## WHAT YOU ARE ASKED TO DO:
The response must contain every record, repeated exactly.

Collected data entries

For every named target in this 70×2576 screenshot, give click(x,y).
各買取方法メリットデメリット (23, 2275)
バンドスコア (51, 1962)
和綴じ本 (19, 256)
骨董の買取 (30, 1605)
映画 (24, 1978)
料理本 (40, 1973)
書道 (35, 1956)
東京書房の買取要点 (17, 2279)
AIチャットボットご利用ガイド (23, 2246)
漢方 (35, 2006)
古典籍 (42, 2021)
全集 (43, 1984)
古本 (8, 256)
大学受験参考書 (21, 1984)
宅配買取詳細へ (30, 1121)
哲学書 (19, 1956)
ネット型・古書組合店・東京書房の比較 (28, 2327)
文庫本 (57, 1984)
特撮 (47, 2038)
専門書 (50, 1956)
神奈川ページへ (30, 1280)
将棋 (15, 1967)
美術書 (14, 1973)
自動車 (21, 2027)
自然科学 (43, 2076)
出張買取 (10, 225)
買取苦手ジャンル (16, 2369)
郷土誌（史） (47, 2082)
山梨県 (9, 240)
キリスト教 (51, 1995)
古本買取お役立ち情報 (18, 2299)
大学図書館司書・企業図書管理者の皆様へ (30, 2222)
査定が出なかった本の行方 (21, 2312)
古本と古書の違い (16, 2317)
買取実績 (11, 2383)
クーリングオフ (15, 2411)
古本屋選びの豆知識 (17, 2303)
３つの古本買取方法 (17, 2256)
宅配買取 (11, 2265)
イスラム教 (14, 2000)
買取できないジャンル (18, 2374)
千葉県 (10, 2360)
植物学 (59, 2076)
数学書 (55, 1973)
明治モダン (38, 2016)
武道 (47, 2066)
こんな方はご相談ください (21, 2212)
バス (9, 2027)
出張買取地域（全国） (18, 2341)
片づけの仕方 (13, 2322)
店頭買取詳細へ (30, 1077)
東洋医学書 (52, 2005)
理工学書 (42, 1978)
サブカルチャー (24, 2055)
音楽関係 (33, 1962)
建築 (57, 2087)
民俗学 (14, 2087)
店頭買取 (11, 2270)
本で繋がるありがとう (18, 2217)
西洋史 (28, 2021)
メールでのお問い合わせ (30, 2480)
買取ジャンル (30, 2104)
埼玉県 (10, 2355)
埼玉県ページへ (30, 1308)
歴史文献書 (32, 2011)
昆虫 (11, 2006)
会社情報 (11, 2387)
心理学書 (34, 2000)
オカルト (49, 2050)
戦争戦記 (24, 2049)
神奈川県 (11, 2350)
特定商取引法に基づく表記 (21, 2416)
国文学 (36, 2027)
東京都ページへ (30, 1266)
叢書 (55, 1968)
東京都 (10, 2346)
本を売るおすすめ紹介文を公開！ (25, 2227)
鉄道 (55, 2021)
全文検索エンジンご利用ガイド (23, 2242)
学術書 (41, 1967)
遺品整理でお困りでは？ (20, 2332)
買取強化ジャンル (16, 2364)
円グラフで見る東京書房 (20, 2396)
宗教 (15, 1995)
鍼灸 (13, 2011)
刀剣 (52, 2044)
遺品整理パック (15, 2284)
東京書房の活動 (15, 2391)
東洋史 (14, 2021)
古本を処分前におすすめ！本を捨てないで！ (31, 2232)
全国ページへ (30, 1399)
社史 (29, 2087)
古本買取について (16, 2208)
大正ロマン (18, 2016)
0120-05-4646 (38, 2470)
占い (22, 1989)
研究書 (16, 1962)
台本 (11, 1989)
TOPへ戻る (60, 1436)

## REPLY TO THE TASK:
For every named target in this 70×2576 screenshot, give click(x,y).
各買取方法メリットデメリット (23, 2275)
バンドスコア (51, 1962)
和綴じ本 (19, 256)
骨董の買取 (30, 1605)
映画 (24, 1978)
料理本 (40, 1973)
書道 (35, 1956)
東京書房の買取要点 (17, 2279)
AIチャットボットご利用ガイド (23, 2246)
漢方 (35, 2006)
古典籍 (42, 2021)
全集 (43, 1984)
古本 (8, 256)
大学受験参考書 (21, 1984)
宅配買取詳細へ (30, 1121)
哲学書 (19, 1956)
ネット型・古書組合店・東京書房の比較 (28, 2327)
文庫本 (57, 1984)
特撮 (47, 2038)
専門書 (50, 1956)
神奈川ページへ (30, 1280)
将棋 (15, 1967)
美術書 (14, 1973)
自動車 (21, 2027)
自然科学 (43, 2076)
出張買取 (10, 225)
買取苦手ジャンル (16, 2369)
郷土誌（史） (47, 2082)
山梨県 (9, 240)
キリスト教 (51, 1995)
古本買取お役立ち情報 (18, 2299)
大学図書館司書・企業図書管理者の皆様へ (30, 2222)
査定が出なかった本の行方 (21, 2312)
古本と古書の違い (16, 2317)
買取実績 (11, 2383)
クーリングオフ (15, 2411)
古本屋選びの豆知識 (17, 2303)
３つの古本買取方法 (17, 2256)
宅配買取 (11, 2265)
イスラム教 (14, 2000)
買取できないジャンル (18, 2374)
千葉県 (10, 2360)
植物学 (59, 2076)
数学書 (55, 1973)
明治モダン (38, 2016)
武道 (47, 2066)
こんな方はご相談ください (21, 2212)
バス (9, 2027)
出張買取地域（全国） (18, 2341)
片づけの仕方 (13, 2322)
店頭買取詳細へ (30, 1077)
東洋医学書 (52, 2005)
理工学書 (42, 1978)
サブカルチャー (24, 2055)
音楽関係 (33, 1962)
建築 (57, 2087)
民俗学 (14, 2087)
店頭買取 (11, 2270)
本で繋がるありがとう (18, 2217)
西洋史 (28, 2021)
メールでのお問い合わせ (30, 2480)
買取ジャンル (30, 2104)
埼玉県 (10, 2355)
埼玉県ページへ (30, 1308)
歴史文献書 (32, 2011)
昆虫 (11, 2006)
会社情報 (11, 2387)
心理学書 (34, 2000)
オカルト (49, 2050)
戦争戦記 (24, 2049)
神奈川県 (11, 2350)
特定商取引法に基づく表記 (21, 2416)
国文学 (36, 2027)
東京都ページへ (30, 1266)
叢書 (55, 1968)
東京都 (10, 2346)
本を売るおすすめ紹介文を公開！ (25, 2227)
鉄道 (55, 2021)
全文検索エンジンご利用ガイド (23, 2242)
学術書 (41, 1967)
遺品整理でお困りでは？ (20, 2332)
買取強化ジャンル (16, 2364)
円グラフで見る東京書房 (20, 2396)
宗教 (15, 1995)
鍼灸 (13, 2011)
刀剣 (52, 2044)
遺品整理パック (15, 2284)
東京書房の活動 (15, 2391)
東洋史 (14, 2021)
古本を処分前におすすめ！本を捨てないで！ (31, 2232)
全国ページへ (30, 1399)
社史 (29, 2087)
古本買取について (16, 2208)
大正ロマン (18, 2016)
0120-05-4646 (38, 2470)
占い (22, 1989)
研究書 (16, 1962)
台本 (11, 1989)
TOPへ戻る (60, 1436)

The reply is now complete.